Now that solemn and thrilling expression the second death' is peculiar to this book of the Apocalypse. The name is peculiar; the thing is common to all the New Testament writers. Here it comes with especial appropriateness, in contrast with the physical death which was about to be inflicted upon some members of the Smyrnean Church. But beyond that there lies in the phrase a very solemn and universally applicable meaning. I do not feel, dear brethren, that such a thing ought to be made matter of pulpit rhetoric. The bare vagueness of it seems to me to shake the heart a great deal more than any weakening expansion of it that we can give.

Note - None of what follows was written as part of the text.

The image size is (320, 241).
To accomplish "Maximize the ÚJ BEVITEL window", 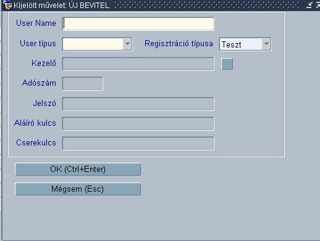I will (x=318, y=5).
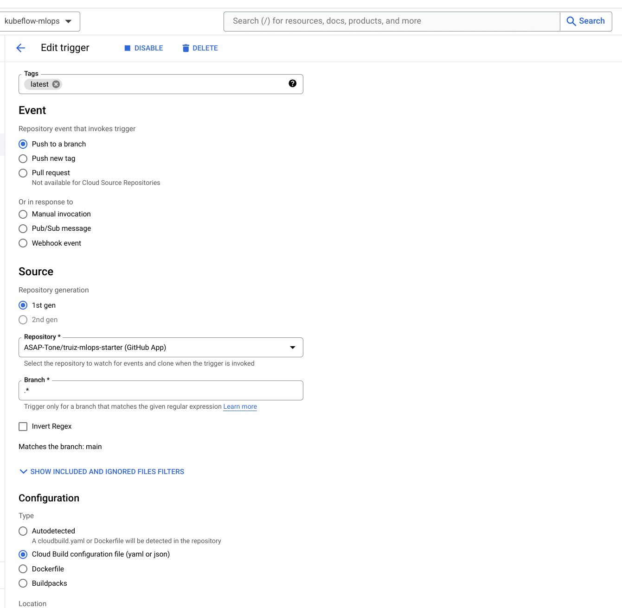The image size is (622, 608).
Task: Expand included and ignored files filters
Action: point(102,472)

But yet, let me say one word. Then, behind that grim figure, the shadow feared of man that waits for all at some turn of their road, cloaked and shrouded, there rises a still grimmer and more awful form,' if form it can be called which form hath none.' There is something, at the back of physical death, which can lay its grip upon the soul that is already separated from the body; something running on the same lines somehow, and worthy to bear that name of terror and disintegration--the second death.' What can it be? Not the cessation of conscious existence; that is never the meaning of death. But let us apply the key which opens so many of the locks of the New Testament sayings about the future that the true and deepest meaning of death is separation from Him who is the fountain of life, and in a very deep sense is the only life of the universe. Separation from God; that is death. What touches the surface of mere bodily life is but a faint shadow and parable, and the second death, like a second tier of mountains, rises behind and above it, sterner and colder than the lower hills of the foreground. What desolation, what unrest, what blank misgivings, what pealing off of capacities, faculties, opportunities, delights, may be involved in that solemn conception, we never can tell here--God grant that we may never know! Like some sea-creature, cast high and dry on the beach, and gasping out its pained being, the men that are separated from God die whilst they live, and live a living death. The second is the comparative degree, of which the first is the positive.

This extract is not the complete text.